The other day I walked in and he had the thing running at 900 degrees. I was like, OMG, it is going to blow up. He said, relax, we burn that way everyday in the winter. That is one tough stove. He tried a few other large stoves before picking this one up this year and he said this one blows them all out of the water.


----------



## Todd (Mar 13, 2010)

I saw one of those US Army potbelly stoves at a local trailer sales and hardware place, I was impressed at the radiant heat is was throwing off but was told it really eats the wood.


----------



## BrotherBart (Mar 13, 2010)

Todd said:
			
		

> I saw one of those US Army potbelly stoves at a local trailer sales and hardware place, I was impressed at the radiant heat is was throwing off but was told it really eats the wood.



Yep. A barrel stove is a barrel stove even if you make it out of cast iron and stand it on end.


----------



## daveswoodhauler (Mar 13, 2010)

cycloxer said:
			
		

> I guess there is a slightly smaller #18 variant as well. I am sure they are not as efficient as our EPA stoves. The guy went with this stove after trying a few others because it holds a massive amount of wood at it takes huge splits. His shop must have 25 foot ceilings and he says it heats the whole place and the ceiling fans circulate the heat.

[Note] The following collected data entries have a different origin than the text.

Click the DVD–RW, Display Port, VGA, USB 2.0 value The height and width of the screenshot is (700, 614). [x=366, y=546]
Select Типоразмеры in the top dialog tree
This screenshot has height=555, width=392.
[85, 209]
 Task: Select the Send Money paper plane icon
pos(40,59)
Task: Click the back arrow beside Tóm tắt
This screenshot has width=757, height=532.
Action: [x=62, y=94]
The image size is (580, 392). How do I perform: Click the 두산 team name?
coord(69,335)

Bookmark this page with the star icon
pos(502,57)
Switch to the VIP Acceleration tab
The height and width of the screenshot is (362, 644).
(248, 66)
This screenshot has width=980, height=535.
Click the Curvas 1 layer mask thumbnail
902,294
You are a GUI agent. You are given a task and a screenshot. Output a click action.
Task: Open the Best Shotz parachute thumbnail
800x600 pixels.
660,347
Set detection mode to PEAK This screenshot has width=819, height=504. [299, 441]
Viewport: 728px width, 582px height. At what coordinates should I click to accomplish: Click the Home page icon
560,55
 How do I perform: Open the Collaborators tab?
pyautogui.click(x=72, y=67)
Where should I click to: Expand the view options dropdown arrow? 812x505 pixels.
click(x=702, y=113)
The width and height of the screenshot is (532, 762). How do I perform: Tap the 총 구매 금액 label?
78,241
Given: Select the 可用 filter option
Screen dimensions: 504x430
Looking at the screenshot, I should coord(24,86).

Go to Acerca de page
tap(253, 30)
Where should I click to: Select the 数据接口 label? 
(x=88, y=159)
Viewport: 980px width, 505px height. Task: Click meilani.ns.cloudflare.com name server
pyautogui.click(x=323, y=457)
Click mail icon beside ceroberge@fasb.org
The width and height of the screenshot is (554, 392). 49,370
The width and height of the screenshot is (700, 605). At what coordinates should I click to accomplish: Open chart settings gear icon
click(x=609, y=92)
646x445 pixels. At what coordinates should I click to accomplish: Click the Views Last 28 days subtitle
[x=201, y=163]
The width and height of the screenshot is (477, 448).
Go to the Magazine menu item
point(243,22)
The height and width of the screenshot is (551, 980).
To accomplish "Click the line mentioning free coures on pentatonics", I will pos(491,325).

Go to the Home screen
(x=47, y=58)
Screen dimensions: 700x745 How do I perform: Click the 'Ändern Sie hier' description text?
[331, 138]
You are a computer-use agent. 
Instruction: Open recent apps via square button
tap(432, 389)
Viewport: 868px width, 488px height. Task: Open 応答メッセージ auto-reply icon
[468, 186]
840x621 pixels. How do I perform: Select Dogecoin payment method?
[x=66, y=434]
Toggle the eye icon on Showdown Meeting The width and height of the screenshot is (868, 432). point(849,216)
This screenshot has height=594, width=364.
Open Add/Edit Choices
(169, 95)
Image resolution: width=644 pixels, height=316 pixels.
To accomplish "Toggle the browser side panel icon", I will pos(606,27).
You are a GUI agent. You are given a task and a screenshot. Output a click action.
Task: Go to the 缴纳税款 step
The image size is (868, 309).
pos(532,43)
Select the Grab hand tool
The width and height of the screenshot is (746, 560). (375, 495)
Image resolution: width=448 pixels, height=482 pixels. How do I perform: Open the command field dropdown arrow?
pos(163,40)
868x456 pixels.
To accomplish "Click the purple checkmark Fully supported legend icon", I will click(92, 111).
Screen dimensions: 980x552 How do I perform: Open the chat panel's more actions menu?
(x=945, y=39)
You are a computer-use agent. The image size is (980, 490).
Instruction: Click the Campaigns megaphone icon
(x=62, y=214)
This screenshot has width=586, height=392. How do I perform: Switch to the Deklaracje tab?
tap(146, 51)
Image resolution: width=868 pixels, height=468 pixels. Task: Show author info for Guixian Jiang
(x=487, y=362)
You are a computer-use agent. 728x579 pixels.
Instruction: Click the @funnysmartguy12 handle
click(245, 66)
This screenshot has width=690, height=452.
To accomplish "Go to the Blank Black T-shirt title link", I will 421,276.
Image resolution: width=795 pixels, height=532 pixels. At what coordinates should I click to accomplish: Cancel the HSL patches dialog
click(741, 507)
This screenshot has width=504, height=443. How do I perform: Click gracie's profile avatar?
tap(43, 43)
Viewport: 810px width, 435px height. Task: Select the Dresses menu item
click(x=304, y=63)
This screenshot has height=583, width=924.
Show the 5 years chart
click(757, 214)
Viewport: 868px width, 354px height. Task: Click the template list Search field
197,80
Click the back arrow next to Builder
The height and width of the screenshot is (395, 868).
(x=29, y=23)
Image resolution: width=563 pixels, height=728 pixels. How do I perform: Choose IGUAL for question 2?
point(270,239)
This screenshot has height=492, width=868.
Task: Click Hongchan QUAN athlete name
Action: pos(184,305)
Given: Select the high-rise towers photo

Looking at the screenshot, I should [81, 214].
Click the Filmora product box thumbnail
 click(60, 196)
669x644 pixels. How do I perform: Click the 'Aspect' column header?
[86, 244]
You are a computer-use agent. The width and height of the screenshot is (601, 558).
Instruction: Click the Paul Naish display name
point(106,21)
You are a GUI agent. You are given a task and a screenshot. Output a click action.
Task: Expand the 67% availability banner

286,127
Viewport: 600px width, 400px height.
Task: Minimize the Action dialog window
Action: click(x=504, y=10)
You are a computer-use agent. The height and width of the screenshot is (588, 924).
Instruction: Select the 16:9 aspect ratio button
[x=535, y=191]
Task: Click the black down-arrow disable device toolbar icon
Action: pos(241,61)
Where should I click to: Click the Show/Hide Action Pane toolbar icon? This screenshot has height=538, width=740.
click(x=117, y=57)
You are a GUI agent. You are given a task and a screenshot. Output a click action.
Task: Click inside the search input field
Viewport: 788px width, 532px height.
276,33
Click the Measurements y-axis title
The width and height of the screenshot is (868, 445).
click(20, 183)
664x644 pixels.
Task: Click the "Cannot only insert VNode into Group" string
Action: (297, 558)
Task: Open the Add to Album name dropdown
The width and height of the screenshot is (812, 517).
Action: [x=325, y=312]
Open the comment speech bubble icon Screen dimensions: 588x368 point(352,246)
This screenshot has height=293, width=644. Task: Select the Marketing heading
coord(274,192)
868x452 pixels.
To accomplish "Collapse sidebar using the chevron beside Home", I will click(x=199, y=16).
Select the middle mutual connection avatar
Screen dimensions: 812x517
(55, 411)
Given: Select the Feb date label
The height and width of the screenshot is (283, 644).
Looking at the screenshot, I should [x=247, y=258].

Gearworks? I gotta get riding soon....waiting for the snow to melt up here.


----------



## cycloxer (Mar 13, 2010)

Yeah it is at Gearworks. I rode down to the shop yesterday and Gene had the stove running. He got it from the guy in Littleton by the train tracks who has all of those rusted old wood stoves outside the station. I guess these #20's are getting tougher to find these days and in good condition they now go for big bucks. The thing throws serious heat. You can't get anywhere near it without getting blasted when he has it cranking.


----------



## Backwoods Savage (Mar 13, 2010)

That is one nice looking bike shop!


----------



## daveswoodhauler (Mar 13, 2010)

cycloxer said:
			
		

> Yeah it is at Gearworks. I rode down to the shop yesterday and Gene had the stove running. He got it from the guy in Littleton by the train tracks who has all of those rusted old wood stoves outside the station. I guess these #20's are getting tougher to find these days and in good condition they now go for big bucks. The thing throws serious heat. You can't get anywhere near it without getting blasted when he has it cranking.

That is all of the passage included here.